• _Records provided_:
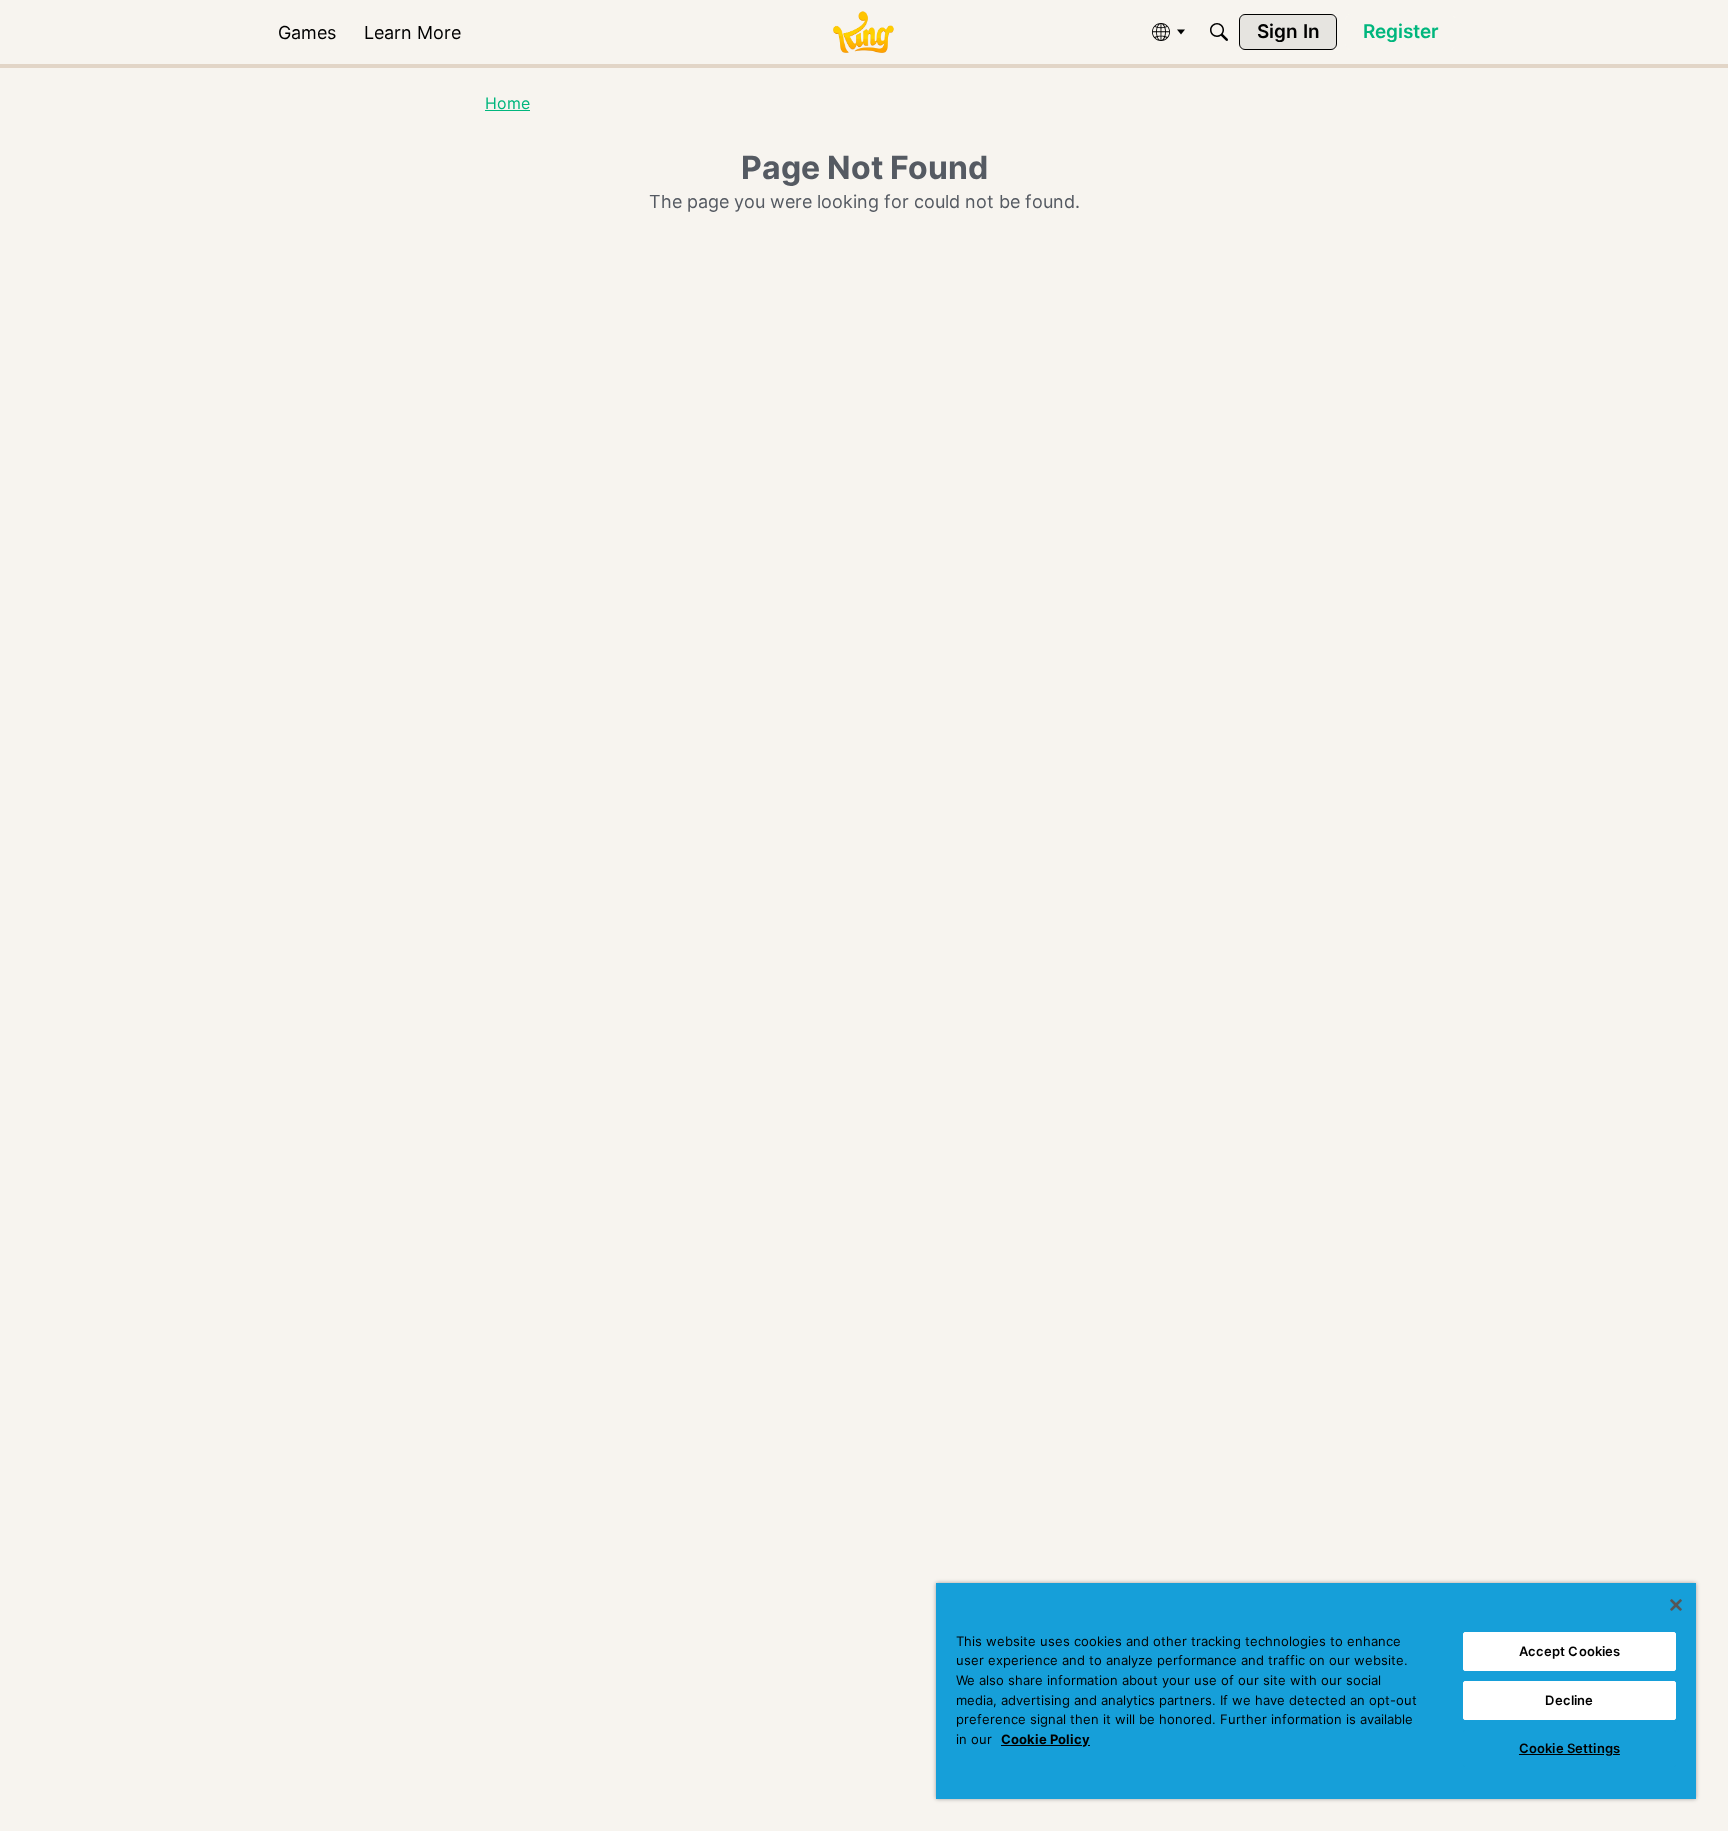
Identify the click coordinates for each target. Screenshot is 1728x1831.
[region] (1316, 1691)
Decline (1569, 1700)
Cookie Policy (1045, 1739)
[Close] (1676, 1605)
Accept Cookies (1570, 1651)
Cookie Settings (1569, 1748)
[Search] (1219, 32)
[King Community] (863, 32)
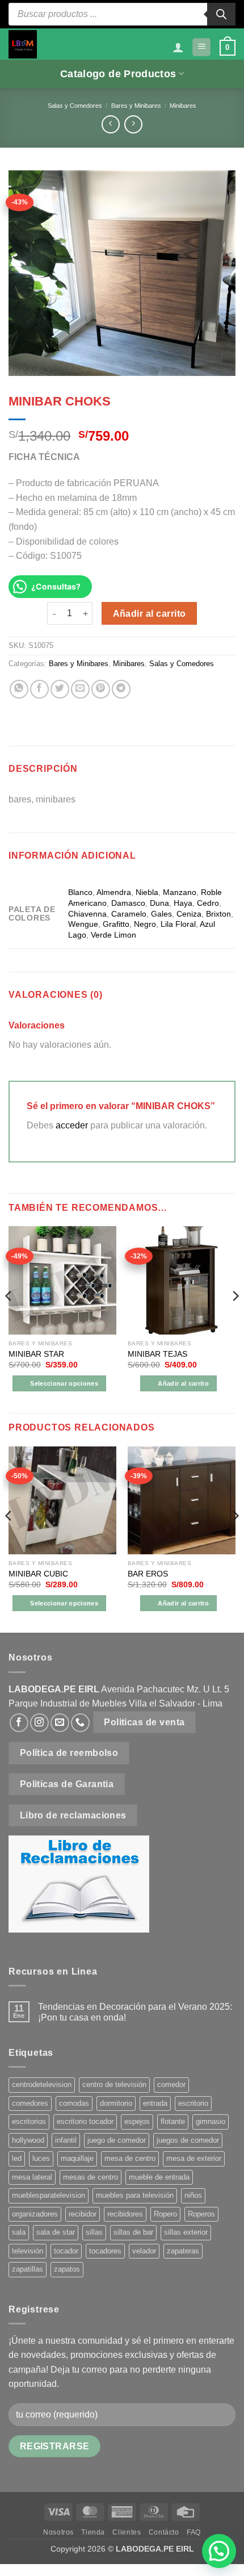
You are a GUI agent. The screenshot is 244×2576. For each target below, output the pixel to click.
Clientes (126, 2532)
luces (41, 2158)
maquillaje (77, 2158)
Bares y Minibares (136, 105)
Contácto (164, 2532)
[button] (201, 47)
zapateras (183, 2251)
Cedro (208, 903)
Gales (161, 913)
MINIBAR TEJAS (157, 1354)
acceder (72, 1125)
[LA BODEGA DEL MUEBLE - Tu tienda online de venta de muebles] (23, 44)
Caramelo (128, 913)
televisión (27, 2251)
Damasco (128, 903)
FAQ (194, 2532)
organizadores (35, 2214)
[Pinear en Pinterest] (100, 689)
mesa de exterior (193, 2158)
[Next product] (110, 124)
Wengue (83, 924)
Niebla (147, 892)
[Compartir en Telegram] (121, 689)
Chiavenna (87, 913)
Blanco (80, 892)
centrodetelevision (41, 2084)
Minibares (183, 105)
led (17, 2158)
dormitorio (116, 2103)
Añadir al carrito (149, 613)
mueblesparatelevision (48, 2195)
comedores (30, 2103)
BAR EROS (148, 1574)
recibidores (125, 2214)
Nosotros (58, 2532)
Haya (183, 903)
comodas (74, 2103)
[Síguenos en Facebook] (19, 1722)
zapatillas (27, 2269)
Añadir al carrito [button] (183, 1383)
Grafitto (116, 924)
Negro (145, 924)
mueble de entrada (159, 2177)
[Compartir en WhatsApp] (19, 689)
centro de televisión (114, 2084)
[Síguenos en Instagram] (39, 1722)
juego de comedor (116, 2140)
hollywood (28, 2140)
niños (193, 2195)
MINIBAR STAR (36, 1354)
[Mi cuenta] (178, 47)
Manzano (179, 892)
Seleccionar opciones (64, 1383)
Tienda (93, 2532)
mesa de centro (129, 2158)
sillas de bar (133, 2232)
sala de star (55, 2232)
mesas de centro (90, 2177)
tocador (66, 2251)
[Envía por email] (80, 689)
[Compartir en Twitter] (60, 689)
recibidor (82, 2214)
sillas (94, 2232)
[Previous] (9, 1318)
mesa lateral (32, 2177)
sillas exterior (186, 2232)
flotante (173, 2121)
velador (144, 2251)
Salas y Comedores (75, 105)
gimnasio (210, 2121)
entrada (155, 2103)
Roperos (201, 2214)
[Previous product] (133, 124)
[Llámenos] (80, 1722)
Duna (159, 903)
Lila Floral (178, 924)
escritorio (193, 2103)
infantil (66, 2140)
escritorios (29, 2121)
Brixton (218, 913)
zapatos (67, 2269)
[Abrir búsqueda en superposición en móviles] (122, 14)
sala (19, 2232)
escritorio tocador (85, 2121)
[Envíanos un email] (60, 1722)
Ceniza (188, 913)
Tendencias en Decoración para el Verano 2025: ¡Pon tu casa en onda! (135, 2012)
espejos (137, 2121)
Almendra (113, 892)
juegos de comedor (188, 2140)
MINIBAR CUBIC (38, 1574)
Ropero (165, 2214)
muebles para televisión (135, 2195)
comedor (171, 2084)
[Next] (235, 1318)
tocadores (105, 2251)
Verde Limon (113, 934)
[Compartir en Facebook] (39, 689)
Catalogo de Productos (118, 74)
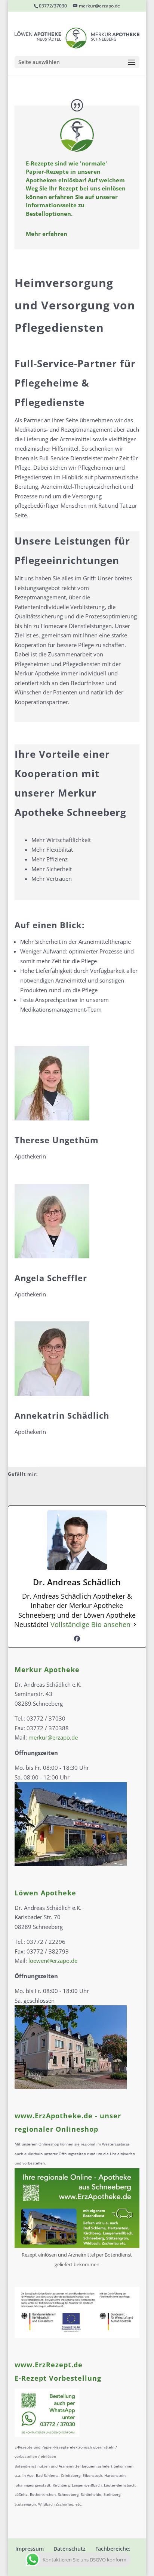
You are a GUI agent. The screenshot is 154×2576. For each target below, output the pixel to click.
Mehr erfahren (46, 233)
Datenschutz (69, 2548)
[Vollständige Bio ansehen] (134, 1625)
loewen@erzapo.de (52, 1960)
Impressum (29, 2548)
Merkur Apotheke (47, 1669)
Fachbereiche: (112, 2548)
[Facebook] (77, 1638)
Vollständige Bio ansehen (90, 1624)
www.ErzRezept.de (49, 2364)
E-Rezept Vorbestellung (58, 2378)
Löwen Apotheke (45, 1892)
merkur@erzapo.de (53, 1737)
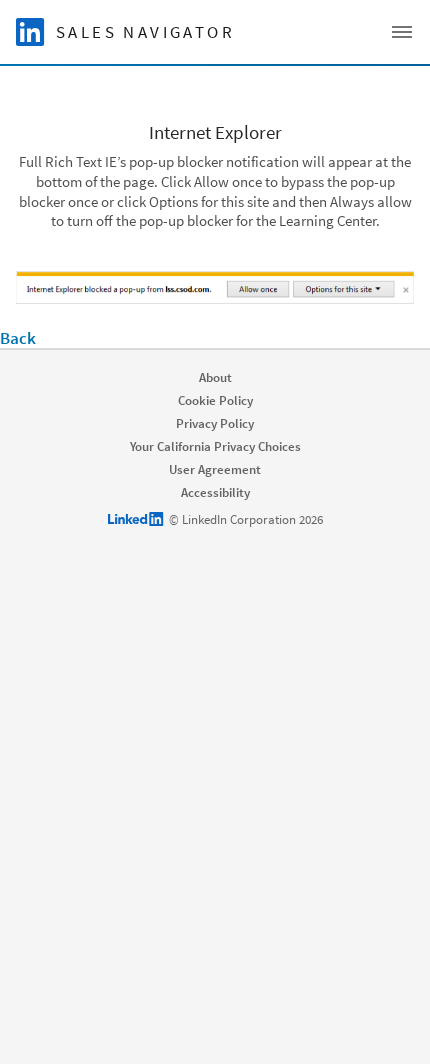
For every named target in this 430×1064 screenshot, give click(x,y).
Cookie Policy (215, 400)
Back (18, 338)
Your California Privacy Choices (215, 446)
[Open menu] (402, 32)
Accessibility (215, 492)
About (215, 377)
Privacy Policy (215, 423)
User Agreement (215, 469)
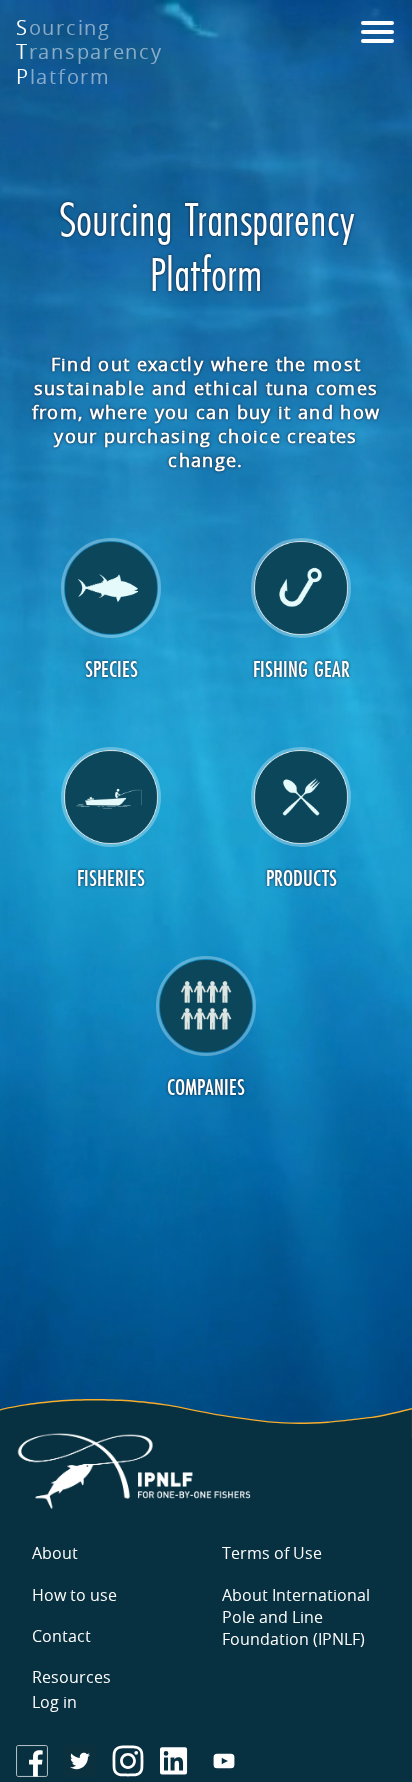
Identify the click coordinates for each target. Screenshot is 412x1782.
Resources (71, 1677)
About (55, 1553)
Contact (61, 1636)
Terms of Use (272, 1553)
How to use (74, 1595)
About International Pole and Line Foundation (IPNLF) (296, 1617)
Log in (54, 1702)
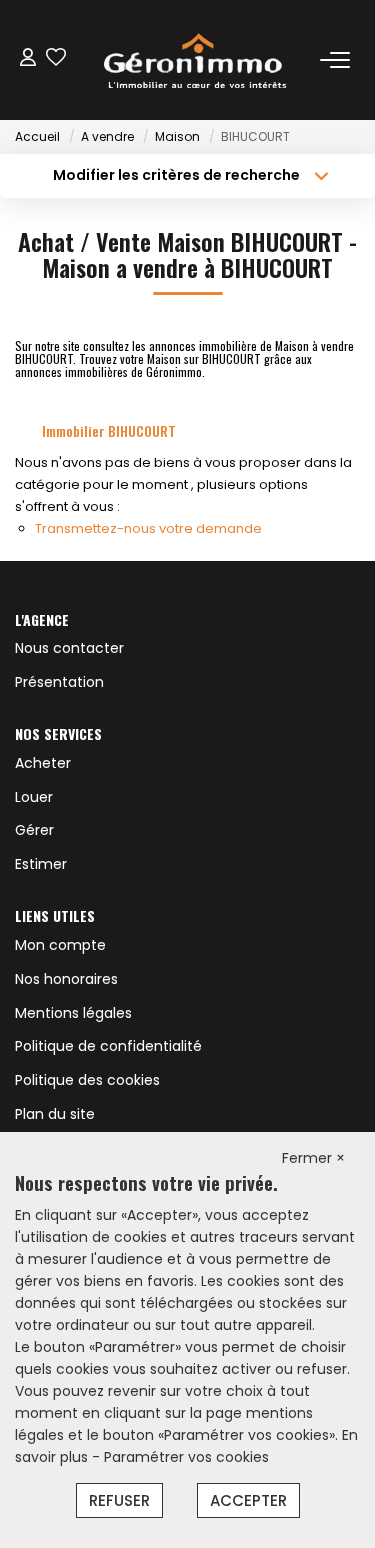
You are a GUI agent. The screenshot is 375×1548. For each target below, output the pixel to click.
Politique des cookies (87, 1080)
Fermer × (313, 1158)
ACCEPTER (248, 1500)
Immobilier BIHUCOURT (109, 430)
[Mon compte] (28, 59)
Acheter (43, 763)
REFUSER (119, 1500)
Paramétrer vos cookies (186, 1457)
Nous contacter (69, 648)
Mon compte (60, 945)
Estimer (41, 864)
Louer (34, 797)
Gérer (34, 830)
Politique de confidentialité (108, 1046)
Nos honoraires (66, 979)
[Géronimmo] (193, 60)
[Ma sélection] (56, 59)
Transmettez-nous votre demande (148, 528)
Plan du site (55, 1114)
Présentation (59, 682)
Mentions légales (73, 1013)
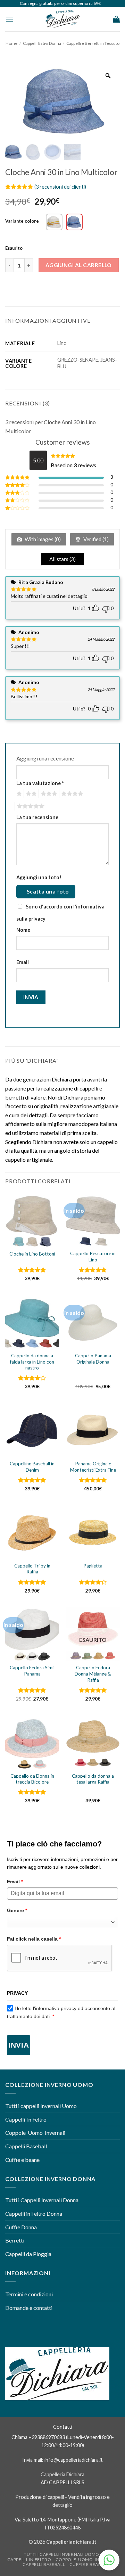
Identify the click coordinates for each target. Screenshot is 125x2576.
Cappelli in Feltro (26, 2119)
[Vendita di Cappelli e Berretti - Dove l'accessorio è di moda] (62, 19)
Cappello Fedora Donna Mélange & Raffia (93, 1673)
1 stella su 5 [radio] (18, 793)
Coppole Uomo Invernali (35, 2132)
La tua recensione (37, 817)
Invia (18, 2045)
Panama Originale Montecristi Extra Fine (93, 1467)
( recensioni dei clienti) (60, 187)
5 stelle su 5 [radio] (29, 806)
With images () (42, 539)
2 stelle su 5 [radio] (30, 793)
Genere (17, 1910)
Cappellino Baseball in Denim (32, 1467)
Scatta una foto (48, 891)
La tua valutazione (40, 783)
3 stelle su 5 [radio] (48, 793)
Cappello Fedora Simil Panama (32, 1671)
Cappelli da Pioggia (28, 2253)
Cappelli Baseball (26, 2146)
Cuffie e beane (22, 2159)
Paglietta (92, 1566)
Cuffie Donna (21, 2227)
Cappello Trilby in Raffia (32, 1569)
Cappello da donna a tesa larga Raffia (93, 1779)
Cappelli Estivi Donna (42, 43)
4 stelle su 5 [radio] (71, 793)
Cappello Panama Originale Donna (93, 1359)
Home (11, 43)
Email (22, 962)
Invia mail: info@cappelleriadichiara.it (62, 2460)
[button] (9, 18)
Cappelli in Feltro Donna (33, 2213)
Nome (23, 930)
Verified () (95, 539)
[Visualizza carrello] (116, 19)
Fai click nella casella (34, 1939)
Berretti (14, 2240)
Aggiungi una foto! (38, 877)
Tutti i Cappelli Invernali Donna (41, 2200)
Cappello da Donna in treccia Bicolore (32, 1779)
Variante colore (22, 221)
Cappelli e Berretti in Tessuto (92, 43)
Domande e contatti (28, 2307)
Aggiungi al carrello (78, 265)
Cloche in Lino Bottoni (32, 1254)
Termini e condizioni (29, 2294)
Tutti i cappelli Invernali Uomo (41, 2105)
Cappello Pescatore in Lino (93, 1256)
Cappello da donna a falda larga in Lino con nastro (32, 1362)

• _Task brief_: Reproduce, character for character, only the lines of the preceding data that start at the line with "Añadir al carrito [button] (183, 1383)" and end at the line with "sillas de bar (133, 2232)", both included.

• _Response_:
Añadir al carrito [button] (183, 1383)
Grafitto (116, 924)
Negro (145, 924)
mueble de entrada (159, 2177)
[Compartir en WhatsApp] (19, 689)
centro de televisión (114, 2084)
[Síguenos en Instagram] (39, 1722)
juego de comedor (116, 2140)
hollywood (28, 2140)
niños (193, 2195)
MINIBAR STAR (36, 1354)
[Mi cuenta] (178, 47)
Manzano (179, 892)
Seleccionar opciones (64, 1383)
Tienda (93, 2532)
mesa de centro (129, 2158)
sillas de bar (133, 2232)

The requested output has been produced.